• **Required work**: Below are the records; tally the lines that include "button" and report only the total.

• **Record set**:
>>>>
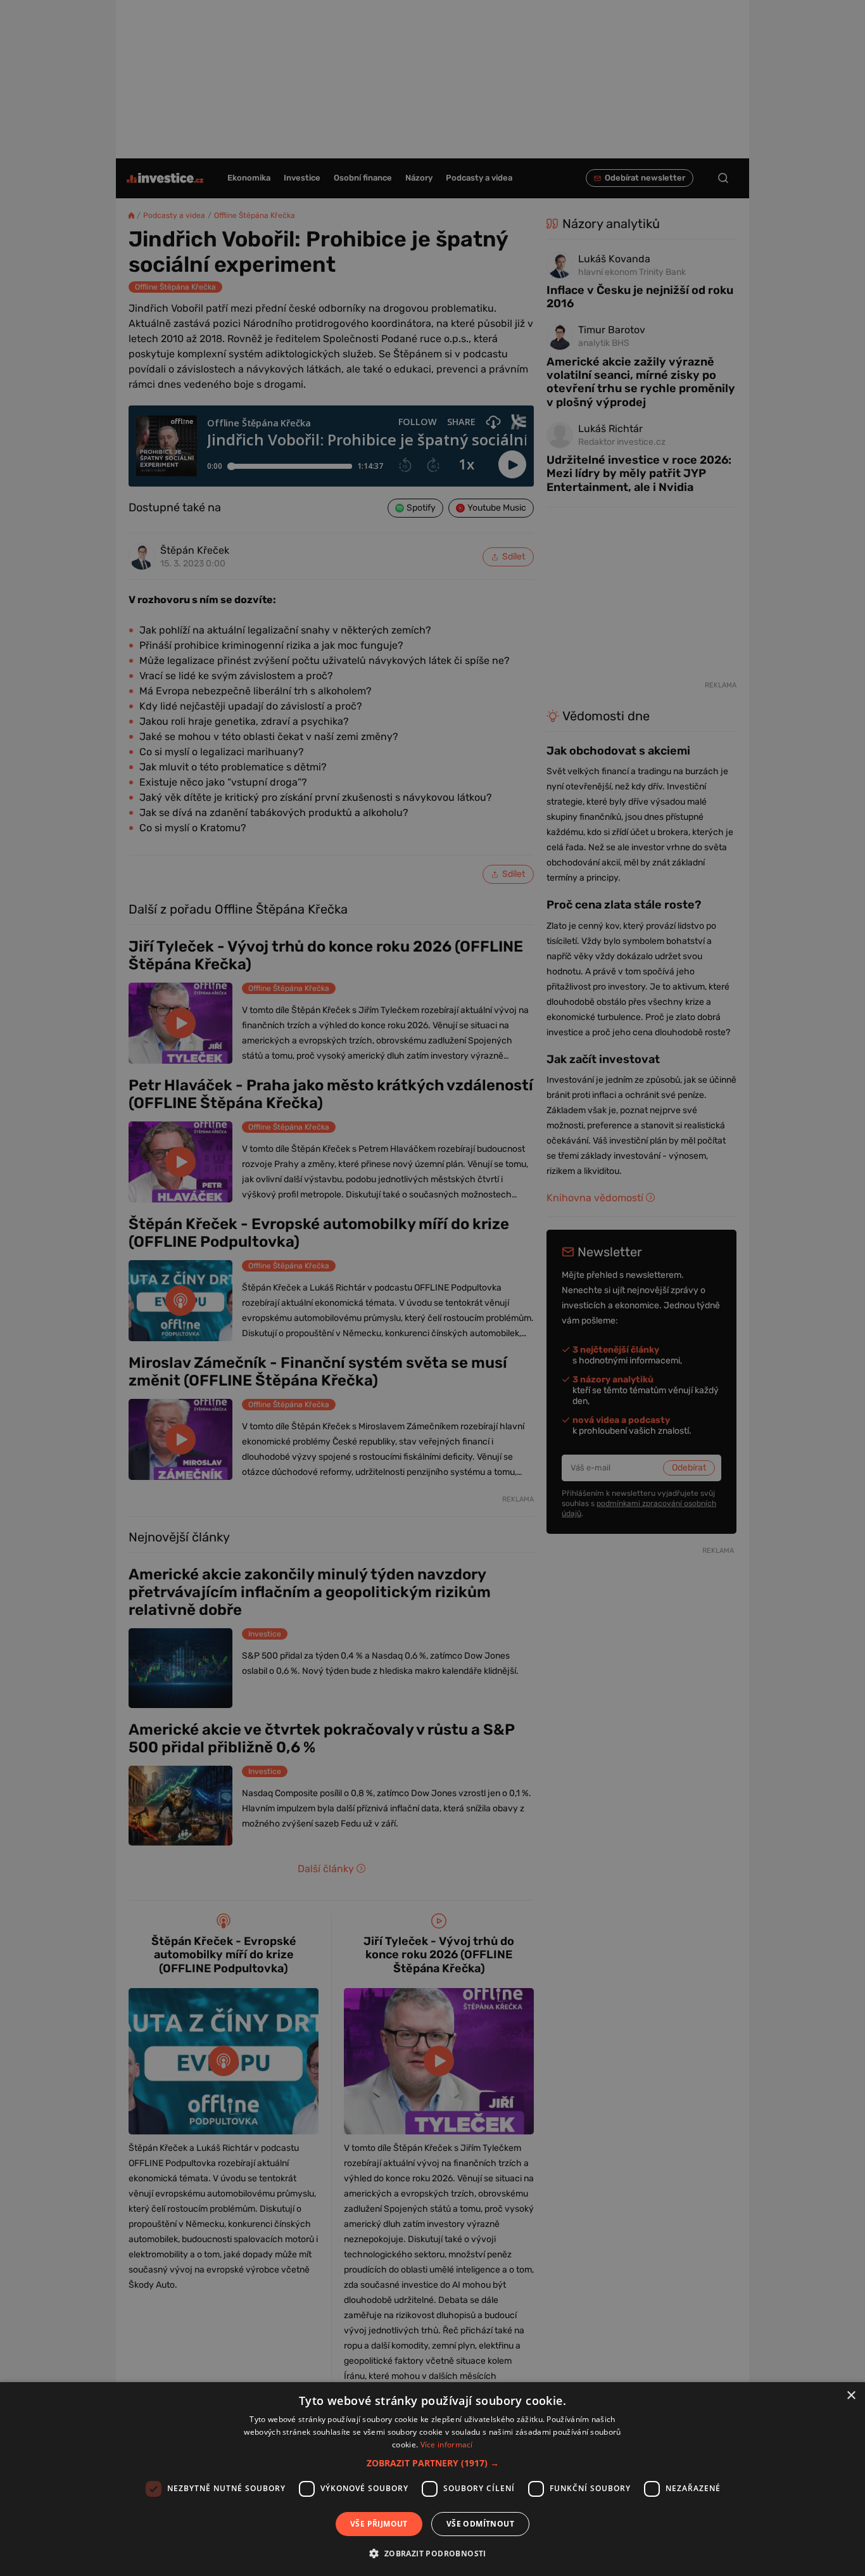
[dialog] (432, 2479)
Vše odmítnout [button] (480, 2523)
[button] (433, 2463)
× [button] (851, 2396)
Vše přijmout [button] (379, 2523)
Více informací (446, 2444)
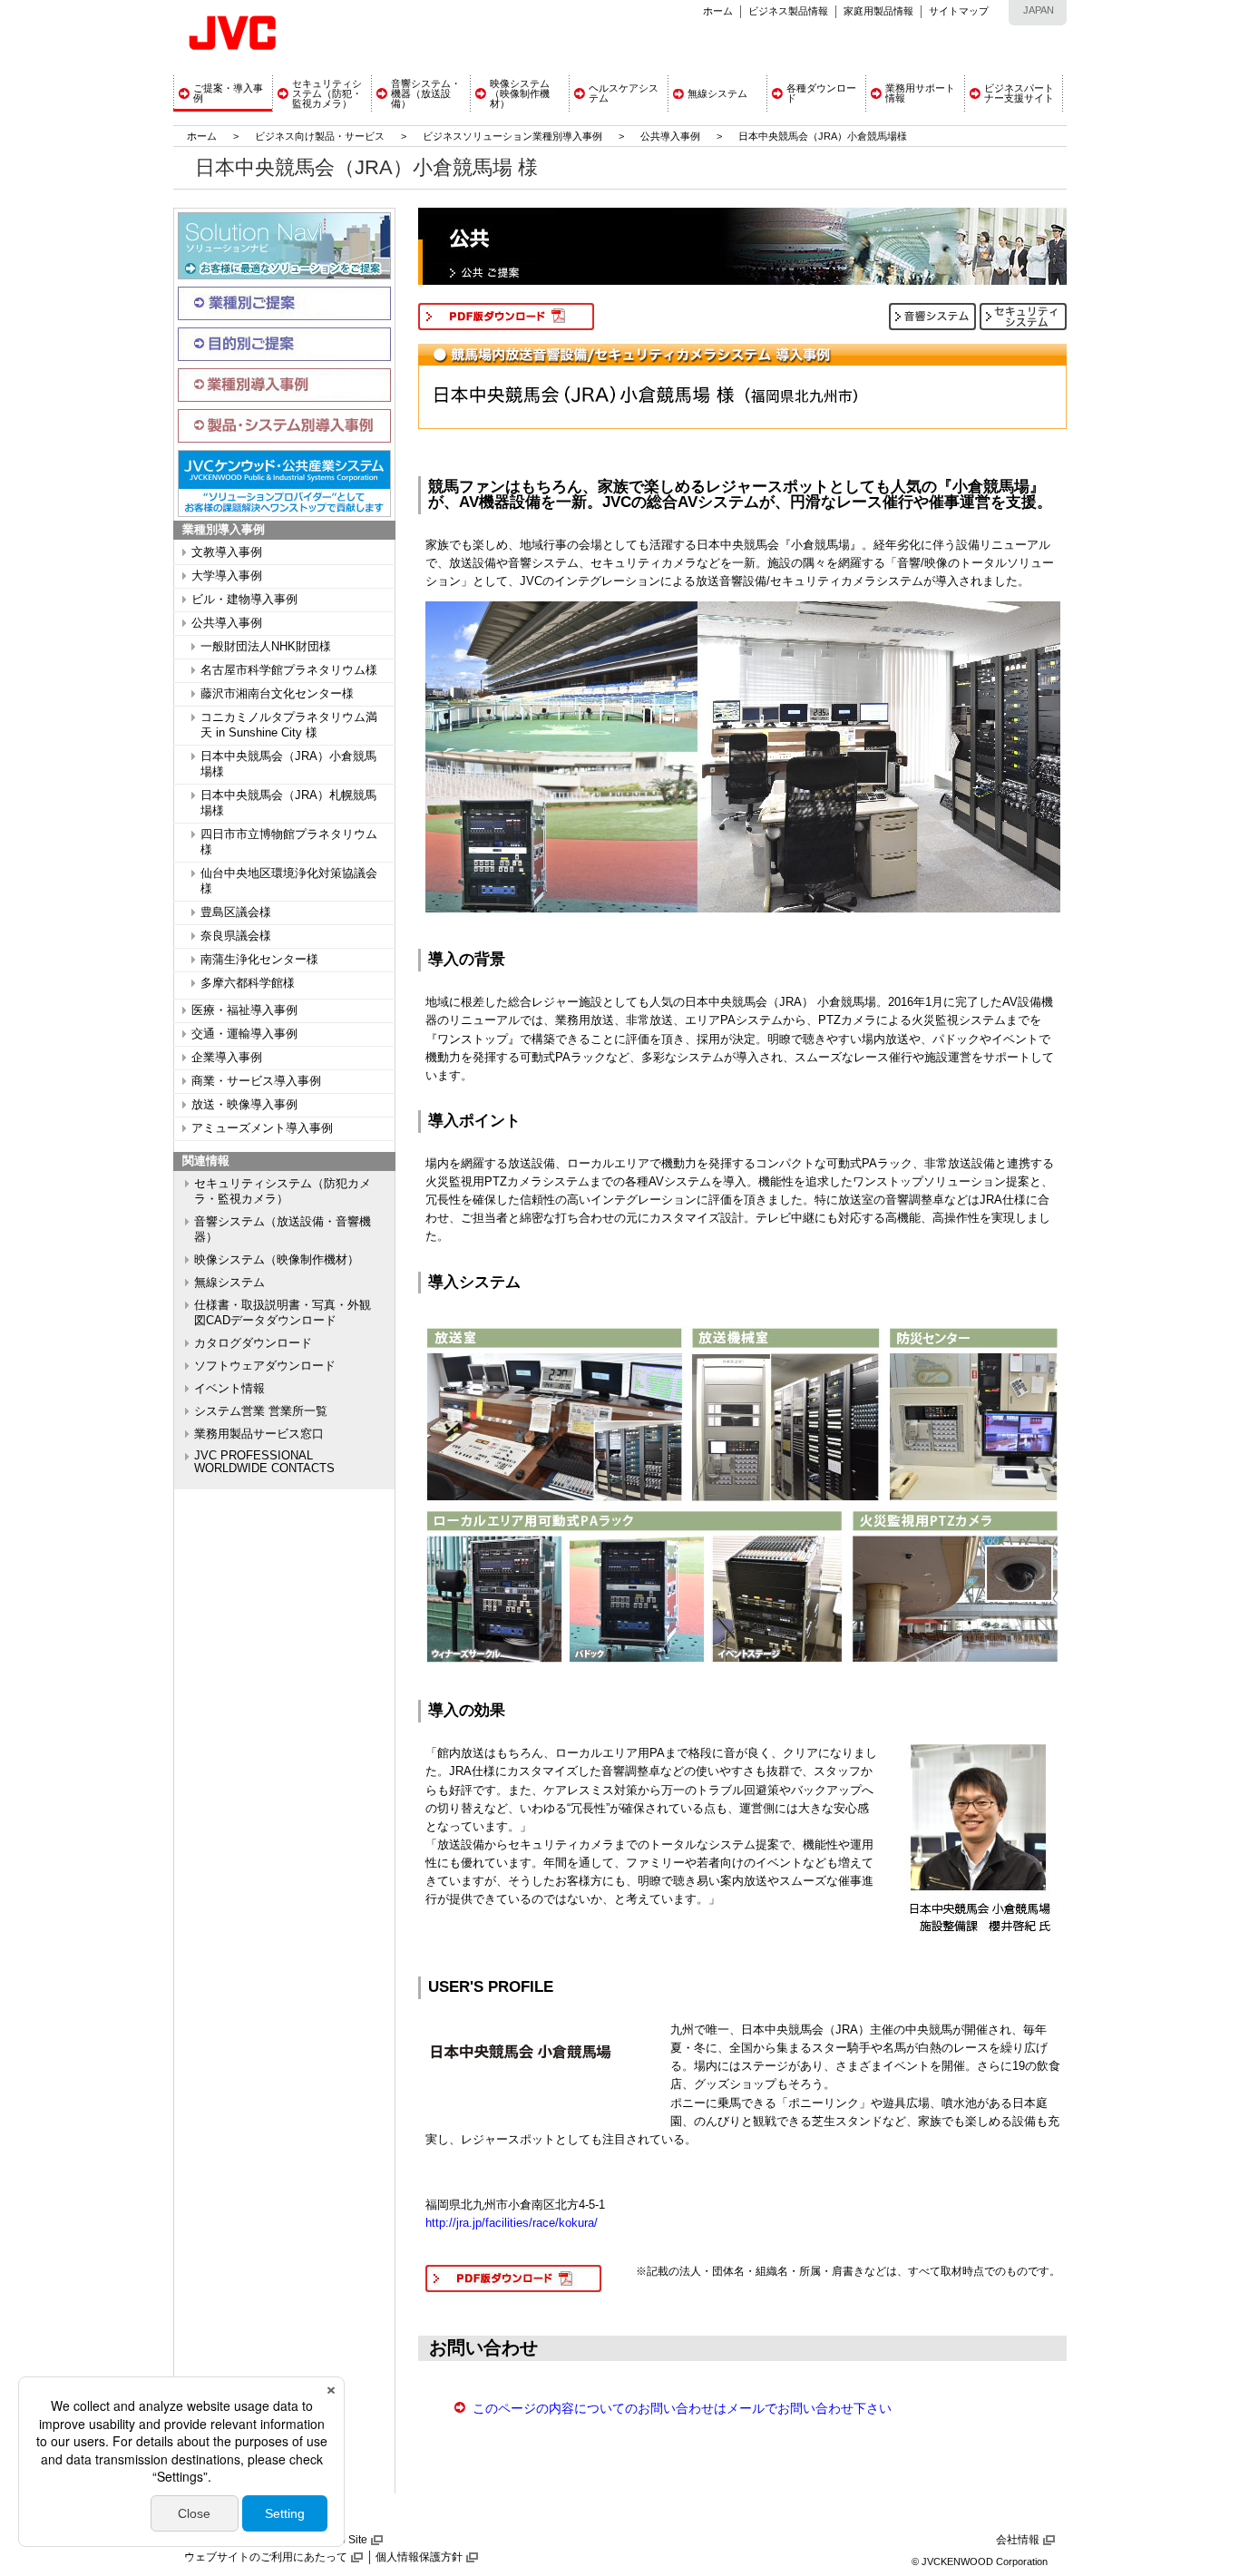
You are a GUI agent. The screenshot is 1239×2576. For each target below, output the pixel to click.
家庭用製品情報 (878, 10)
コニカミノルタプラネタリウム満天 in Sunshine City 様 (288, 725)
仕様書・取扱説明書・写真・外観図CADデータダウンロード (282, 1313)
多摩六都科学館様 (247, 983)
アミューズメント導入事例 (262, 1128)
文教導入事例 (226, 552)
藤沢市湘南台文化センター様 (277, 694)
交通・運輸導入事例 (244, 1034)
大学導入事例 (226, 576)
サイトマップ (959, 10)
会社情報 (1017, 2539)
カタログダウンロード (253, 1343)
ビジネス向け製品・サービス (321, 136)
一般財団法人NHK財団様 (265, 646)
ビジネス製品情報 (788, 10)
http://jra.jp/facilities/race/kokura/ (511, 2223)
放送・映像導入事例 (244, 1104)
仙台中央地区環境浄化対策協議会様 (288, 881)
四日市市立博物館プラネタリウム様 (288, 842)
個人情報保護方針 (419, 2557)
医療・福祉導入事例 (244, 1010)
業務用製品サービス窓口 (259, 1434)
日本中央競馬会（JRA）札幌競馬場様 (288, 803)
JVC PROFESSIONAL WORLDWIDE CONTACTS (264, 1462)
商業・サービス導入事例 (256, 1081)
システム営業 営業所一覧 (260, 1411)
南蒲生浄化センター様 (259, 959)
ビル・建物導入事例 (244, 599)
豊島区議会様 (235, 912)
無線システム (229, 1282)
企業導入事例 (226, 1057)
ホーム (718, 10)
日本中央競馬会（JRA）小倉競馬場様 (288, 764)
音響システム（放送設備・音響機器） (282, 1229)
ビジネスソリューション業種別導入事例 (512, 136)
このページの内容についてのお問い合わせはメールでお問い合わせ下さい (682, 2408)
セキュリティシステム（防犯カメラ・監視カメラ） (282, 1191)
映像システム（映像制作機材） (276, 1260)
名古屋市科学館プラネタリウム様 (288, 670)
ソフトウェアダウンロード (265, 1366)
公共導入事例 (670, 136)
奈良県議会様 (235, 936)
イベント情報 (229, 1388)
<<<<
• **Answer area**: 4